Stemming on tokenized words


Having this dataset:

>cleaned['text']
0         [we, have, a, month, open, #postdoc, position,...
1         [the, hardworking, biofuel, producers, in, iow...
2         [the, hardworking, biofuel, producers, in, iow...
3         [in, today, s, time, it, is, imperative, to, r...
4         [special, thanks, to, gaetanos, beach, club, o...
                                ...                        
130736    [demand, gw, sources, fossil, fuels, renewable...
130737         [there, s, just, not, enough, to, go, round]
130738    [the, answer, to, deforestation, lies, in, space]
130739    [d, filament, from, plastic, waste, regrind, o...
130740          [gb, grid, is, generating, gw, out, of, gw]
Name: text, Length: 130741, dtype: object

Is there a simple way to stem all the words?


Solution

  • You may find better answers but I personally find the LemmInflect library to be the best for lemmatization and inflections.

    #!pip install lemminflect
    from lemminflect import getLemma, getInflection, getAllLemmas
    
    word = 'testing'
    lemma = list(lemminflect.getAllLemmas(word, upos='NOUN').values())[0]
    inflect = lemminflect.getInflection(lemma[0], tag='VBD')
    
    print(word, lemma, inflect)
    
    testing ('test',) ('tested',)
    

    I would avoid stemming because it's not really useful if you want to work with language models or just text classification with any context.

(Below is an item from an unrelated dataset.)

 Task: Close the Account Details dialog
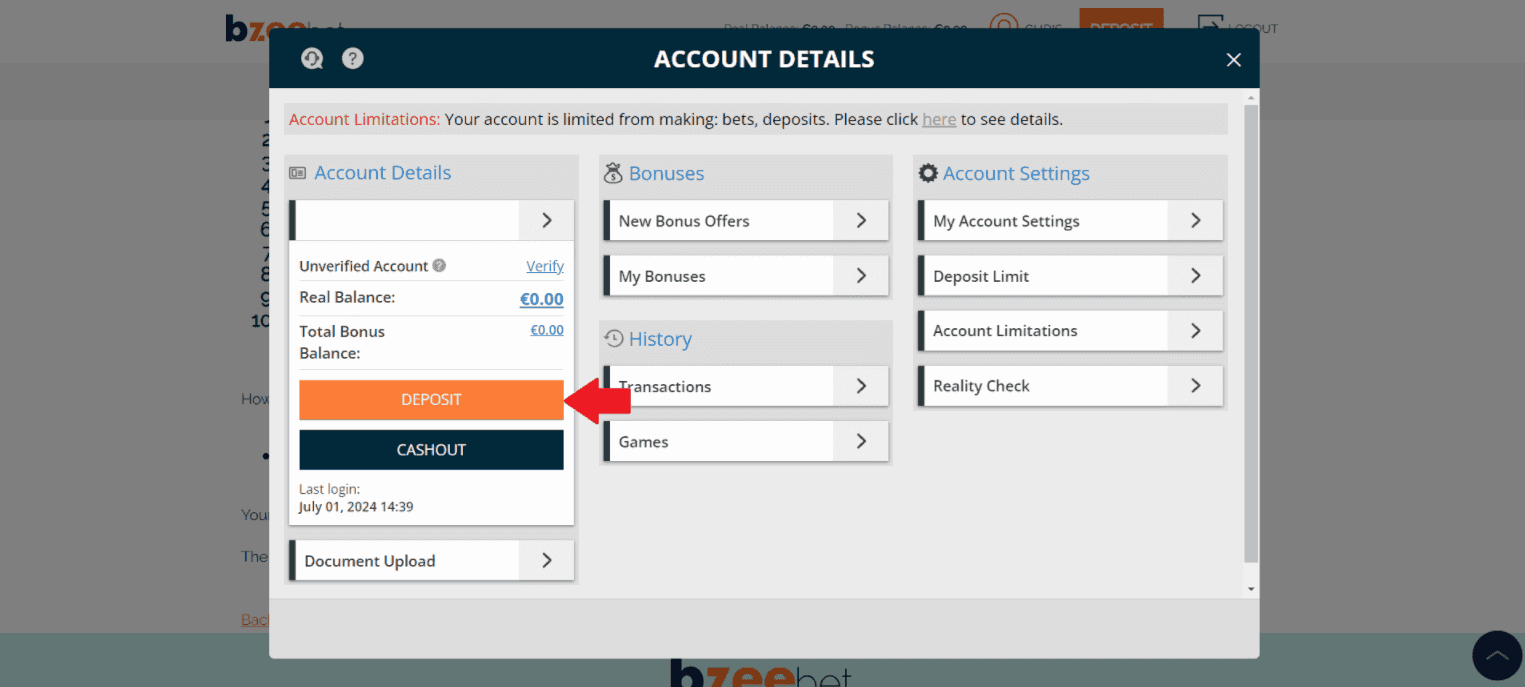coord(1233,60)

Stemming and Lemmatization both generate the root form of the inflected words. The difference is that stem might not be an actual word whereas, lemma is an actual language word.

    Inflections are the opposite of a lemma.


    sentence = ['I', 'am', 'testing', 'my', 'new', 'library']
    
    def l(sentence):
        lemmatized_sent = []
        for i in sentence:
            try: lemmatized_sent.append(list(getAllLemmas(i, upos='NOUN').values())[0][0])
            except: lemmatized_sent.append(i)
        return lemmatized_sent
    
    l(sentence)
    
    ['I', 'be', 'test', 'my', 'new', 'library']
    
    #To apply to dataframe use this
    df['sentences'].apply(l)
    

    Do read the documentation for LemmInflect. You can do so much more with it.